Patient Eligibility Criteria.

Inclusion criteria

Voluntarily joined the study and provided informed consent with good compliance

Age between 18 and 75 years

Eastern Cooperative Oncology Group performance status of 0 or 1

Expected survival > 3 months

Histologically documented metastatic colorectal adenocarcinoma with unresectable metastasis as assessed by a multidisciplinary team

Confirmed KRAS, NRAS, and BRAF wild-type tumors

At least one measurable lesion according to RECIST version 1.1

Adequate major organ function meeting the following criteria:

Complete blood count test: absolute neutrophil count ≥ 1.5 × 10⁹/L; hemoglobin ≥ 90 g/dL; platelet count ≥ 100 × 10⁹/L

Blood biochemistry: creatinine ≤ 1.5 × ULN^* or creatinine clearance ≥ 50 mL/min; total serum bilirubin ≤ 1.5 × ULN (≤3 × ULN in Gilbert syndrome); alanine and aspartate aminotransferase levels ≤ 2.5 × ULN (≤5 × ULN in patients with liver metastases)

Coagulation function: international normalized ratio ≤ 1.5 × ULN, prothrombin time ≤ 1.5 × ULN, activated partial thromboplastin time ≤ 1.5 × ULN, and no current prophylactic treatment with anticoagulants

Thyroid function: thyroid-stimulating hormone ≤ ULN (if thyroid-stimulating hormone level is abnormal, triiodothyronine and thyroxine levels should be examined)

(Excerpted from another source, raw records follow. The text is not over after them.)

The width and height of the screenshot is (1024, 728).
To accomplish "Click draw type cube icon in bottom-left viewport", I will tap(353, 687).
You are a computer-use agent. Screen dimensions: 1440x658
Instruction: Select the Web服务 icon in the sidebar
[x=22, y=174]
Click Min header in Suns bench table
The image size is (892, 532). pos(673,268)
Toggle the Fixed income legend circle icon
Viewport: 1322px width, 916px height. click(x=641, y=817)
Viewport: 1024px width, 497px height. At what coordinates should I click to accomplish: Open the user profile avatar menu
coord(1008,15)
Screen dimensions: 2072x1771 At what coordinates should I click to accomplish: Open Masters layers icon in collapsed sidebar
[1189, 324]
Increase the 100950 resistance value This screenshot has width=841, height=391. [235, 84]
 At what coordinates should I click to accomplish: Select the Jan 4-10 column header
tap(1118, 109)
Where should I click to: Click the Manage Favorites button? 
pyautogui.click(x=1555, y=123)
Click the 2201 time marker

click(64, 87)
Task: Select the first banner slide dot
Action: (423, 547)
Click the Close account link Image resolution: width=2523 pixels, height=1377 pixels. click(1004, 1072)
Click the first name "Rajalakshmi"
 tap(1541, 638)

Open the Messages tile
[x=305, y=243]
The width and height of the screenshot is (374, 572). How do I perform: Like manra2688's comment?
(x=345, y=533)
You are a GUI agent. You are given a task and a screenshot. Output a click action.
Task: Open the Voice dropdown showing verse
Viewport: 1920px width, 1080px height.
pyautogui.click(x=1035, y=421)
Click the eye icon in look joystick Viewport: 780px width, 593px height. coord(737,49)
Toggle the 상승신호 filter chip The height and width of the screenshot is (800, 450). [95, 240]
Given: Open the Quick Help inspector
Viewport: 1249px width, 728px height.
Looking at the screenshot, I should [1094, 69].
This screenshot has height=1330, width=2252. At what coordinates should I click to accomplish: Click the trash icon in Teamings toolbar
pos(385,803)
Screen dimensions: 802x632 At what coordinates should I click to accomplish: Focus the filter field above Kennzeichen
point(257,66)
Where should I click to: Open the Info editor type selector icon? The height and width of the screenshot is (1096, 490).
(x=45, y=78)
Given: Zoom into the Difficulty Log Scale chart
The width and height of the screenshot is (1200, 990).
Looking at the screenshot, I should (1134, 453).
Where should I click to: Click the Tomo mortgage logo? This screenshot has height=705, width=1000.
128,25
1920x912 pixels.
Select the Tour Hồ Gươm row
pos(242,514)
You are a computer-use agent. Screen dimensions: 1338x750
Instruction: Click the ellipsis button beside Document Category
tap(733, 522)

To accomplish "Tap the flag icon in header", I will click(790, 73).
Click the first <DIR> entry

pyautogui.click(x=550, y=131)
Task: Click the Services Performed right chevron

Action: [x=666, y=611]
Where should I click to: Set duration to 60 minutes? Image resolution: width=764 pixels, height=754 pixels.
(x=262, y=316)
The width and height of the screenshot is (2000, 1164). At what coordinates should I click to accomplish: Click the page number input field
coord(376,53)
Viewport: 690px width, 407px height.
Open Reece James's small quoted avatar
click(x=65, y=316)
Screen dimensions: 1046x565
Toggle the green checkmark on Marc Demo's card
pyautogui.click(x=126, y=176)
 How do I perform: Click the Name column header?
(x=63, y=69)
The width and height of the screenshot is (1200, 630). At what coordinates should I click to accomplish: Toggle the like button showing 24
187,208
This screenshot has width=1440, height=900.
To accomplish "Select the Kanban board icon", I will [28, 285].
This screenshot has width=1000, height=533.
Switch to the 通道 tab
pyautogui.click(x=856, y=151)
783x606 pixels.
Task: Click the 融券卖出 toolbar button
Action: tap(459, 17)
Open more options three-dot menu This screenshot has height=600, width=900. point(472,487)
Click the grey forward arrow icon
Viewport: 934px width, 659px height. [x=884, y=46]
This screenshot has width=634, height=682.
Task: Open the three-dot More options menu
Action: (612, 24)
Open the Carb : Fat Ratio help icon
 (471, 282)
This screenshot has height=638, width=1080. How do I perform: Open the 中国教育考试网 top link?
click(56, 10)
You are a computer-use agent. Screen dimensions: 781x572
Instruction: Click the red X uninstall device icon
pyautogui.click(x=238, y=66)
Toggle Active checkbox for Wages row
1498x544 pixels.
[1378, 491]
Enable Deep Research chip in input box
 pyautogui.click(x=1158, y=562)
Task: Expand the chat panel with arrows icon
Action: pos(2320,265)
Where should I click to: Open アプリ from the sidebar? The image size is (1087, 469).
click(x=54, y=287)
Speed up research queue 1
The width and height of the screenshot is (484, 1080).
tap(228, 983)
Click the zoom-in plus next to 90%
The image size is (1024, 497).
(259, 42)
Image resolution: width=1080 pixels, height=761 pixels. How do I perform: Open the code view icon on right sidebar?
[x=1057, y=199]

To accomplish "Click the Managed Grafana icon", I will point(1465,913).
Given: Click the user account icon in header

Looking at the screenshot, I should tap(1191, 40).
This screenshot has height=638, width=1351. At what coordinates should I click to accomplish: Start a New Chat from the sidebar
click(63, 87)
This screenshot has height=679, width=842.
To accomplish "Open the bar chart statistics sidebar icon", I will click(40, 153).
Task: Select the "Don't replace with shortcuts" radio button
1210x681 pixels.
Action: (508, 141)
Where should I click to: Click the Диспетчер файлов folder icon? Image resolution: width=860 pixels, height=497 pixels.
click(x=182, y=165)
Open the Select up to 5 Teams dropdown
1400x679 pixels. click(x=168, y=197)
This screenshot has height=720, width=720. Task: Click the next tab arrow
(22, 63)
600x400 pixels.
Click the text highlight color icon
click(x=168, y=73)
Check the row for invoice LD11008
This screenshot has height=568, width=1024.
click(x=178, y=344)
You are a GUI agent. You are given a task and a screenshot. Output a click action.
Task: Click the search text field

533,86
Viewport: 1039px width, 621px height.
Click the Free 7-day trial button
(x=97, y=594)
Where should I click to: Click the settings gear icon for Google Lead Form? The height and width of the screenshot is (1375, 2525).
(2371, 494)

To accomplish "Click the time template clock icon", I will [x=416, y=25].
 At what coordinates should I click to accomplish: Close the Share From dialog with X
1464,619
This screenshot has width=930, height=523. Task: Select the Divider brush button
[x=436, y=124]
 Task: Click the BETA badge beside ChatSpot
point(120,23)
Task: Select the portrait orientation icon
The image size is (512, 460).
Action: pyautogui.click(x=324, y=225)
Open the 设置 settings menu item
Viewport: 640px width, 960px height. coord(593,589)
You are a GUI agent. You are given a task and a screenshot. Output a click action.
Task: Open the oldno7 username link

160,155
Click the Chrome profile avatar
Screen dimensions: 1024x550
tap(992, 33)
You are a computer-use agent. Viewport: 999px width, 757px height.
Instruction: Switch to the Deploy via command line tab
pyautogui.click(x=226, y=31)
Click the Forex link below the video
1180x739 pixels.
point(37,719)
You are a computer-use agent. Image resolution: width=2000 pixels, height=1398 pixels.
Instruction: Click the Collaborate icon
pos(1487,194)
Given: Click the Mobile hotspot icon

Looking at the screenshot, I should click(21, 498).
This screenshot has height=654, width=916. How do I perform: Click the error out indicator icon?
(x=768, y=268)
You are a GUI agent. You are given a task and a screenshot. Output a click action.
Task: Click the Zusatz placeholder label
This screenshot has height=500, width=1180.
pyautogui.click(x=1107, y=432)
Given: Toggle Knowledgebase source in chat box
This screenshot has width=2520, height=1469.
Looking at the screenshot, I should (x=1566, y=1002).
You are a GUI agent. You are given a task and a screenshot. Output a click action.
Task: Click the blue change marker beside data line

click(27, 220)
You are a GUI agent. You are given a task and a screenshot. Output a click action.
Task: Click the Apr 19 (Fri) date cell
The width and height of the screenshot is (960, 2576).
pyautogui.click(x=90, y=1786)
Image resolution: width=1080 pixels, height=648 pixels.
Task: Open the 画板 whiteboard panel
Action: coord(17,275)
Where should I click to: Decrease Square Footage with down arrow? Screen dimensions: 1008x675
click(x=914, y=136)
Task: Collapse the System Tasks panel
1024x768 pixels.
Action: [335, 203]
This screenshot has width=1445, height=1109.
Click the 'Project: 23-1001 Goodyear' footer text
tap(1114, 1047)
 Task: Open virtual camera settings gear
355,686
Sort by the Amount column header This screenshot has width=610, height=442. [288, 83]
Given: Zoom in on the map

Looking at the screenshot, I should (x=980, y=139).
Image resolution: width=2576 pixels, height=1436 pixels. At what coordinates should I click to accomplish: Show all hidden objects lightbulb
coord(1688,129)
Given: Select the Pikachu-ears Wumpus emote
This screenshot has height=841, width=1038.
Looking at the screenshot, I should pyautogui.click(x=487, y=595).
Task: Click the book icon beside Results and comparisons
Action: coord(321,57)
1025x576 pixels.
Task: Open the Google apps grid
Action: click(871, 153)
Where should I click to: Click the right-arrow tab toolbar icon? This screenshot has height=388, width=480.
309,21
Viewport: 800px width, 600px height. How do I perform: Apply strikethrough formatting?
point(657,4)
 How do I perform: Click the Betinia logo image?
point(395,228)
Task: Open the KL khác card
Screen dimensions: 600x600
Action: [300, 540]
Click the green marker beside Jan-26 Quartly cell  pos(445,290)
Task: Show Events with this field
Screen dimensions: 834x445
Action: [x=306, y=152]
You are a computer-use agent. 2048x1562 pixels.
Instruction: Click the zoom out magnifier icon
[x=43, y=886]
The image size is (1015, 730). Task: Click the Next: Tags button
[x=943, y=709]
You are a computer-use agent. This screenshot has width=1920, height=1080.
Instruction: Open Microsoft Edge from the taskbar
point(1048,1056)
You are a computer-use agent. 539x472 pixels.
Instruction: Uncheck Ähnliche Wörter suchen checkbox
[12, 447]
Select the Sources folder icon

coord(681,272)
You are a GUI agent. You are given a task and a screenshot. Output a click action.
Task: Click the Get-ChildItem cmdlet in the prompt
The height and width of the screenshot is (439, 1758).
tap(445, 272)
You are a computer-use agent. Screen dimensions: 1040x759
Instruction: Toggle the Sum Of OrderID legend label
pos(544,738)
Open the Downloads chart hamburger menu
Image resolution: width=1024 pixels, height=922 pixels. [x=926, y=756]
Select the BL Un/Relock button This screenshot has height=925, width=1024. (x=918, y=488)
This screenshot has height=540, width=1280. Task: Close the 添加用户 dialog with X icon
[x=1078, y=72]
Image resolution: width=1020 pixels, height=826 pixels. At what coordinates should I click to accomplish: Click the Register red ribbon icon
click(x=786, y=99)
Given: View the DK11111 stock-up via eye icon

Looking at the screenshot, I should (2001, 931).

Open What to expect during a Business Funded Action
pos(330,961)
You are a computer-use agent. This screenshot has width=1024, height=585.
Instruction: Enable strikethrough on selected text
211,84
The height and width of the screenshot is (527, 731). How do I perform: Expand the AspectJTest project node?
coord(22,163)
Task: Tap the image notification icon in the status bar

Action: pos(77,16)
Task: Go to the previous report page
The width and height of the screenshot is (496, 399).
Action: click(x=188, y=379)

Doppler echocardiography: left ventricular ejection fraction ≥ 50%

For female patients of childbearing potential and male patients with partners of childbearing potential, agreement to use a highly effective form(s) of contraception when used consistently and correctly, starting during the screening period and continuing throughout the entire study period and for 6 months after taking the last dose of the study drug. Females with negative serum pregnancy test within 7 days prior to study enrollment must be nonlactating

Exclusion criteria

Patients with high microsatellite instability or deficient mismatch repair status

Any comorbidity and condition that prevents safe administration of the planned systemic therapy:

Patients who have co-existing malignancies or have had co-existing malignancies within 3 years previously, except for cured carcinoma in situ of the cervix, nonmelanoma skin cancer, and superficial bladder tumors (Ta [non-invasive tumor], Tis [carcinoma in situ], and T1 [tumor-infiltrating basal membrane])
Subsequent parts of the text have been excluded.